───── PROVIDED DATA ─────
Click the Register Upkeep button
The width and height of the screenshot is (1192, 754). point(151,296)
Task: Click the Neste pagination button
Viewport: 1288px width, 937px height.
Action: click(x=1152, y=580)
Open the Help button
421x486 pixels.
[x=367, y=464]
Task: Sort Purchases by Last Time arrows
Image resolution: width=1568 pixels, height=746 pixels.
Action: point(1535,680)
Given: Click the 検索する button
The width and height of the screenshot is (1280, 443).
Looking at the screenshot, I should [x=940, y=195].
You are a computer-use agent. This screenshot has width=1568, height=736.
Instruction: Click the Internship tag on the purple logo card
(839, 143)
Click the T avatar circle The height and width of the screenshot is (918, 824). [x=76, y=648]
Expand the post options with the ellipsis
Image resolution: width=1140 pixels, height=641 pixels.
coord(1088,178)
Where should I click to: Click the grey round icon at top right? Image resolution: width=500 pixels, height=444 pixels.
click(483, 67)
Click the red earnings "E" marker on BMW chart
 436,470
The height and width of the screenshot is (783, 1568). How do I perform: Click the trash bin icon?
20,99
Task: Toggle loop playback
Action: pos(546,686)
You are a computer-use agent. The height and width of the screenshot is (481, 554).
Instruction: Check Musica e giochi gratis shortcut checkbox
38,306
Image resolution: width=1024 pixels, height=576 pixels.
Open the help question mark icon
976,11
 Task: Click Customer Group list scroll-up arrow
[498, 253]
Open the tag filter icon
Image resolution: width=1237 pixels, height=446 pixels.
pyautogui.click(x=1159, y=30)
─────
WHAT IS EXPECTED
Return the lines from the one containing "Open the help question mark icon" through the last line of the records. Include both ends and nothing else.

EXERCISE ANSWER
Open the help question mark icon
976,11
 Task: Click Customer Group list scroll-up arrow
[498, 253]
Open the tag filter icon
Image resolution: width=1237 pixels, height=446 pixels.
pyautogui.click(x=1159, y=30)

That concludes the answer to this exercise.